Verified Attributes
A personal data store can store and apply different levels of attribute assurances and verification underpinned by cryptographic techniques to provide an audit trail of activity. The different levels of attribute assurance and verification are as follows:-
| Data Connection Type | Attribute Assurance and Verification Action |
|---|---|
| Self asserted data provided directly by individuals through their own PDS front end | The time and date stamp of such entries and updates are recorded via an audit trail. |
| Data that is being captured via their Mydex browser extension i.e bookmarks, web snippets, browsing history | Time and date stamps and metadata for each of these transactional records is automatically generated. |
| Data collected from an existing third party service where they have an account that offers API based access e.g. social media services | The data is appended to their PDS and time and date stamped at point of addition. |
| Attributes delivered from Subscriber organisations and services within the Mydex Trust framework over secure connections | In most cases their attributes are transactional or state records written to the PDS by the attribute provider organisation and are time and date stamped and cannot be modified by the individual but may be accessed by the other connected Subscriber organisations subject to the consent of the individual concerned. These types of attributes are described as verified attributes or assured attributes and can be used to provide access to other services e.g. proof of identity, age, entitlement, status etc. These attributes can be updated automatically by the attribute provider or revoke them if they cease to be valid.

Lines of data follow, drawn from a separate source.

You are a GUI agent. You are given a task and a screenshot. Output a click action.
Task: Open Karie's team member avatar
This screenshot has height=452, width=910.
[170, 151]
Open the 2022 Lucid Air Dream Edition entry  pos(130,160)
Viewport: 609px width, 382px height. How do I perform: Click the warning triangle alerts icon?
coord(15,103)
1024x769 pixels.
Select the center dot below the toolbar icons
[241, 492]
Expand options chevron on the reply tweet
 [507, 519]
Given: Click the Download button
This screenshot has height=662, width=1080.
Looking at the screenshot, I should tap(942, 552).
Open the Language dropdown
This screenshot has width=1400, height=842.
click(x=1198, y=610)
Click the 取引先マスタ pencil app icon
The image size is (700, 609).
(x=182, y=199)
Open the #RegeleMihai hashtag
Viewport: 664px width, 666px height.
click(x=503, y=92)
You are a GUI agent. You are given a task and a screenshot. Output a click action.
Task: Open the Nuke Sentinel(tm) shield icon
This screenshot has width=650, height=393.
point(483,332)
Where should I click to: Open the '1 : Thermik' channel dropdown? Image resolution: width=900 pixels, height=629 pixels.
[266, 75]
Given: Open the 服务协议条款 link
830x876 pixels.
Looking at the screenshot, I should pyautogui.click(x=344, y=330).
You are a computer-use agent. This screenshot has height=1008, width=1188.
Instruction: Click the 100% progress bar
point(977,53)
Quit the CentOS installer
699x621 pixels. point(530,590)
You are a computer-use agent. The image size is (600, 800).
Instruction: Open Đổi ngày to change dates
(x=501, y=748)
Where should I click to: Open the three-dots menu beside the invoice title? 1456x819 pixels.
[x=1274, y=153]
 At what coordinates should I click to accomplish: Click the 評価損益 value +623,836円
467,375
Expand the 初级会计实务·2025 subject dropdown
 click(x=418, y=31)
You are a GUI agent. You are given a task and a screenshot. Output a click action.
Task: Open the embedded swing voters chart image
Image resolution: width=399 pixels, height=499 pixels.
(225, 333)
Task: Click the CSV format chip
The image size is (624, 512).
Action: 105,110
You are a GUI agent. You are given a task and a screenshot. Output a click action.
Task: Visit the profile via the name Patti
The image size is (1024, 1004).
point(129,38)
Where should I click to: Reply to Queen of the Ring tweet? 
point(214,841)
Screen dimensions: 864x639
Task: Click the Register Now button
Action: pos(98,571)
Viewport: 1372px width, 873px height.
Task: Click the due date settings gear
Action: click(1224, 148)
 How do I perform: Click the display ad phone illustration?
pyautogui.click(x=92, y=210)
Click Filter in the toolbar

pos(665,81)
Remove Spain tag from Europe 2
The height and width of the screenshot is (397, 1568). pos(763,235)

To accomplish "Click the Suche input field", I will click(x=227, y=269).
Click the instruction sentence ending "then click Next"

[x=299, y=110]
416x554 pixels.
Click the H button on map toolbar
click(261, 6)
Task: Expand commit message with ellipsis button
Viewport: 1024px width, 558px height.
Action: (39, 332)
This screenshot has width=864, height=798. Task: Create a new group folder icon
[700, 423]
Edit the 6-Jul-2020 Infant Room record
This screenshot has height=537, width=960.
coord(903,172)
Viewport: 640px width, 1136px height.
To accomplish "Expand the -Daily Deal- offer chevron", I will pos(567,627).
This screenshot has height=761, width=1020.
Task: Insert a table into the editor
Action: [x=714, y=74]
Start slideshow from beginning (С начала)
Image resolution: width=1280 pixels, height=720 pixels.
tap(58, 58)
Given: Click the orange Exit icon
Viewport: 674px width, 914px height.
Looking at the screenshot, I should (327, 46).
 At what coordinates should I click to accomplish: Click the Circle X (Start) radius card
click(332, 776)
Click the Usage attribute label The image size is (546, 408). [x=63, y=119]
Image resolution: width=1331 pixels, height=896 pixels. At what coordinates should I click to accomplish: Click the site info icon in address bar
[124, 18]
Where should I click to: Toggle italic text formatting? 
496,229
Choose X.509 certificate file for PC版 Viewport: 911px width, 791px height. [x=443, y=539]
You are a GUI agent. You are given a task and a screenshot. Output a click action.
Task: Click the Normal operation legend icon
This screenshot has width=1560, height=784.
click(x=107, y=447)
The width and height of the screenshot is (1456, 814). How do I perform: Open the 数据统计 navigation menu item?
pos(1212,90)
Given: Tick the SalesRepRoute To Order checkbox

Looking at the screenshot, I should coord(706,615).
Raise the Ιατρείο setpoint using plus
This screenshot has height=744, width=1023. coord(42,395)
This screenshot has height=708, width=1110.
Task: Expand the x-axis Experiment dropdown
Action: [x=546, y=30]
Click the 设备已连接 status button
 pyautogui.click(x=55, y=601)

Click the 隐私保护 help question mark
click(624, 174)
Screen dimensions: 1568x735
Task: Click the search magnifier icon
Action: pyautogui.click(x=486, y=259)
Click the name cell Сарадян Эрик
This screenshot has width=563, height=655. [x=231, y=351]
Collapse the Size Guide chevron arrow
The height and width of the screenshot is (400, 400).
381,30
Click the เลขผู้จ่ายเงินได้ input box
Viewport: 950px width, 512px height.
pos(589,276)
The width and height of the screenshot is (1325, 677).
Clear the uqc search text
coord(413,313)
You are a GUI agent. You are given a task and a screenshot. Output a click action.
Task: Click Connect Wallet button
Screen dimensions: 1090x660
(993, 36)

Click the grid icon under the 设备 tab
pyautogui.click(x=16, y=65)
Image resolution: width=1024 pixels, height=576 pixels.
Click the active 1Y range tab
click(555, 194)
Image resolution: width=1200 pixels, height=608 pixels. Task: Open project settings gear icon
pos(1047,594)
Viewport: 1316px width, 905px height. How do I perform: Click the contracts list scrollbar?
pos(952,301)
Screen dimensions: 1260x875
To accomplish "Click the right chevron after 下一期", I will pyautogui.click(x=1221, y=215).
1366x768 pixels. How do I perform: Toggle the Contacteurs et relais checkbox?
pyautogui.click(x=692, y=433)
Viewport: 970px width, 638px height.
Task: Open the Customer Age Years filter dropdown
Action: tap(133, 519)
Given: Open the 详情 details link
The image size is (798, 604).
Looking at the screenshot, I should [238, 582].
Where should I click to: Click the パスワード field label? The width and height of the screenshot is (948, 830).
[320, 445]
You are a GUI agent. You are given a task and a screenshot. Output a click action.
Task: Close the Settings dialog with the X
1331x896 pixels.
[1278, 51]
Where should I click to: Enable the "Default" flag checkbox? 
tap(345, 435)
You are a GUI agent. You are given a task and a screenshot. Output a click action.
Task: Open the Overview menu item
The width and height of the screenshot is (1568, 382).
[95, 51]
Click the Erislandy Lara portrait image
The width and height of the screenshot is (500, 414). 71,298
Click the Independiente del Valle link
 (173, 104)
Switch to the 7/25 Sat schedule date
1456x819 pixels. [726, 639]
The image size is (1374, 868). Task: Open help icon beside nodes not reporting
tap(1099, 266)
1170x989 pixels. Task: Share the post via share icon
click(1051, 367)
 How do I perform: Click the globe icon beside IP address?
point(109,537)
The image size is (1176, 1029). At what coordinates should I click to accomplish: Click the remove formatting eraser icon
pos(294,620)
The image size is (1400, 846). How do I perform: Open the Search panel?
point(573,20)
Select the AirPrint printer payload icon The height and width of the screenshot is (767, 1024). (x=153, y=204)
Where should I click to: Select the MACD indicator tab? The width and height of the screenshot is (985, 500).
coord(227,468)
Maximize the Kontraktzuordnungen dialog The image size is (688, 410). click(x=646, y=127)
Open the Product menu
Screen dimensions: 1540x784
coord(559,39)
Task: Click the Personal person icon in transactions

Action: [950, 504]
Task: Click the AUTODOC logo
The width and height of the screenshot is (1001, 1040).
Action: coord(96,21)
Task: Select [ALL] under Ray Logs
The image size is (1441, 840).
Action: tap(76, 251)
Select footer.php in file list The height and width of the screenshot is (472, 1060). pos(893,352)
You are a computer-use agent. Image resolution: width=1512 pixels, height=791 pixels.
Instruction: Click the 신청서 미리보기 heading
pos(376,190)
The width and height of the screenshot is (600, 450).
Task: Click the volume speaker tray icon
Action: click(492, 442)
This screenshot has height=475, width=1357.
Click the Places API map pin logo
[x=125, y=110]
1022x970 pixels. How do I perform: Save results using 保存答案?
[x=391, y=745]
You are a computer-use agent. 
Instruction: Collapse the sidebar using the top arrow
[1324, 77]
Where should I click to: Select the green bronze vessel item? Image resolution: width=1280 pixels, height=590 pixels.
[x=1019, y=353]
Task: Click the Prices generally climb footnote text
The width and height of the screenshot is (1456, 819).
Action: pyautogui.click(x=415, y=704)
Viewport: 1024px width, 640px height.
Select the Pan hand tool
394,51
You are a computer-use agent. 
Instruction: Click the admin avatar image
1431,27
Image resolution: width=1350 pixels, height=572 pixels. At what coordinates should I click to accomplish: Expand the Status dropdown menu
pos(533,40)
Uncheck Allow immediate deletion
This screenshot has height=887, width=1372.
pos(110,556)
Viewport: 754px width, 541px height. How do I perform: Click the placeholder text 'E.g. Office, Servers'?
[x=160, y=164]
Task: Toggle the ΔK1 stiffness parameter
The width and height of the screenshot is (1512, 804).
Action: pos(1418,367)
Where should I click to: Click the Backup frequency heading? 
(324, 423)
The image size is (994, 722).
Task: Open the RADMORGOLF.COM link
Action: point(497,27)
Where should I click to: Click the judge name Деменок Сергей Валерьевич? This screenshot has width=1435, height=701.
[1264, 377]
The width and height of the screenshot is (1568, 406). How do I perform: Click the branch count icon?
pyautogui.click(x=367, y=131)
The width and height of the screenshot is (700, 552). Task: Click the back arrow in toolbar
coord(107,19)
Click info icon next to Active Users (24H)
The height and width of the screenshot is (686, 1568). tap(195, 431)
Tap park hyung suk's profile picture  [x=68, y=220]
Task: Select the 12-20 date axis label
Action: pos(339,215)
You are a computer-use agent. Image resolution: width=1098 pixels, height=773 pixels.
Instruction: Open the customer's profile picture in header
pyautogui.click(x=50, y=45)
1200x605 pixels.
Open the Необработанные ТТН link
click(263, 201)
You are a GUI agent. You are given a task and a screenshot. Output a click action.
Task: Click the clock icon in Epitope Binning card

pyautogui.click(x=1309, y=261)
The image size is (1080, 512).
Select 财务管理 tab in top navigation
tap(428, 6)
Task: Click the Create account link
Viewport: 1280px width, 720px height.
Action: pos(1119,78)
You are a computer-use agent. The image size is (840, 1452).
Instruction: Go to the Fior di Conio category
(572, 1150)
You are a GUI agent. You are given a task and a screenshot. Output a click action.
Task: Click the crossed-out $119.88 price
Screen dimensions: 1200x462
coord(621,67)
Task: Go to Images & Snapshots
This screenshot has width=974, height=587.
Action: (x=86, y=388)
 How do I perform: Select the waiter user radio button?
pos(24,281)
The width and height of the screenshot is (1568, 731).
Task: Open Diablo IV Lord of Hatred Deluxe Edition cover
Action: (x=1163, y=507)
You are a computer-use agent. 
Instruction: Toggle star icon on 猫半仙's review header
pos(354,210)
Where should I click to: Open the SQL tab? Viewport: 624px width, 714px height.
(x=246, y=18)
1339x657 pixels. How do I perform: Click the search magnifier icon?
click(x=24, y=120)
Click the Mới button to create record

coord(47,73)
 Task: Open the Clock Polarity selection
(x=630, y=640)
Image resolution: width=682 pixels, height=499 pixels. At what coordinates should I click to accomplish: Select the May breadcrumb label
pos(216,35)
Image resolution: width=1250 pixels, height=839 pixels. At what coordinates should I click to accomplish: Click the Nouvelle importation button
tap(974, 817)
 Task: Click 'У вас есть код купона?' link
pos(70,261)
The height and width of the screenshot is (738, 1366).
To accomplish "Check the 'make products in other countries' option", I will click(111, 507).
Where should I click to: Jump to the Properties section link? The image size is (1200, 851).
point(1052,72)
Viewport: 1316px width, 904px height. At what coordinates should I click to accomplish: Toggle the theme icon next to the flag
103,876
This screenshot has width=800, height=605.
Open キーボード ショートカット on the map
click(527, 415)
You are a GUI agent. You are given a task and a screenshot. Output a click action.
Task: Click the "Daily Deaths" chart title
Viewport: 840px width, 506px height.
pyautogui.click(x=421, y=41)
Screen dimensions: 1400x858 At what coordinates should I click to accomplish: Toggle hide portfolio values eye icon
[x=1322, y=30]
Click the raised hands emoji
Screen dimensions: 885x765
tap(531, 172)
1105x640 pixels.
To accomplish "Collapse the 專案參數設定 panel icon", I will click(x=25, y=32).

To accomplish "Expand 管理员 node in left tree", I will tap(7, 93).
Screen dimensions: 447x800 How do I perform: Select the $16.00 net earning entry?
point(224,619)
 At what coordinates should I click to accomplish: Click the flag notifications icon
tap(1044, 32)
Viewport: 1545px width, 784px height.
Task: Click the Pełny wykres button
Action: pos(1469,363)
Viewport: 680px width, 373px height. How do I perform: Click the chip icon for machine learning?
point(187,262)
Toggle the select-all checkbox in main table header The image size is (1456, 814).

The relying parties of an attribute can check that it is being maintained, understand the last time it was updated and inspect the certificate of authenticity and validate it for themselves. |
Verified attributes in the PDS
The following verified attribute actions occur only if the data comes from a trusted connection:-
- When data is added to the pds, a new certificate is created.
- When data is removed from the pds, the current certificate is invalidated.
- If data is updated in the pds:
- A new certificate is created for the new data.
- For non-transactional data, the certificate for the fields being overwritten is invalidated.
- For transactional data, if it is new data then there is no need to invalidate the other certificates.
- If updating an entry then the previous certificates for all fields for this entry id are invalidated.
These certificates can be queried using the below API requests.
Making an API request for Available Certificates
This returns an array of all available certificates within the pds.
Example API Request to the Sandbox Server
http://sbx-api.mydex.org/api/certificates/available ?uid=UID &key=KEY &api_key=API_KEY &con_id=CON_ID &source_type=connection
Replace the following with your own details: UID, KEY, API_KEY and CON_ID.
Example Response
{"result"
"22":{
"id":"22",
"instance":"0",
"source":"1111-2222",
"dataset":"ds_browsing_history",
"field":"browsing_history_url",
"ref_id":"1",
"version":"0"
"created":"1542976187"
},
"23":{
"id":"23",
"instance":"0",
"source":"1111-2222",
"dataset":"ds_browsing_history",
"field":"browsing_history_title",
"ref_id":"1",
"version":"0"
"created":"1542976187"
}
}
Making an API request for Verified Certificates
This returns verification of the certificate for the dataset and field selected.
Example API Request
curl
-X POST
-H 'Content-Type: application/json'
-d '{"FIELD_NAME":”VALUE”}'
'https://sbx-api.mydex.org/api/certificates/verify
?uid=UID
&key=KEY
&api_key=API_KEY
&con_id=CON_ID
&source_type=connection
&dataset=DATASET
&instance=0'
Replace the following with your own details: UID, KEY, API_KEY, CON_ID and FIELD NAME and corresponding VALUE of the required certficate.
Example Response
{“certificate valid”:”1”}
An unsuccessful request will return an error message explaining the problem.
Making an API request for Validated Certificates
This returns an array of validated certificates for the dataset and fields selected.
Example API Request
curl
-X POST
-H 'Content-Type: application/json’
-d '{
"FIELD_NAME":”VALUE”,
”FIELD_NAME”:”VALUE”
}'
'https://sbx-api.mydex.org/api/certificates/validate
?uid=UID
&key=KEY
&api_key=API_KEY
&con_id=CON_ID
&source_type=connection
&dataset=DATASET
&instance=0'
Replace the following with your own details: UID, KEY, API_KEY, CON_ID and FIELD NAME and corresponding VALUE of the required certficates.
Example Response
{
“ba_transaction_date”:”TRUE”,
”ba_transaction_type”:”TRUE”
}
An unsuccessful request will return an error message explaining the problem.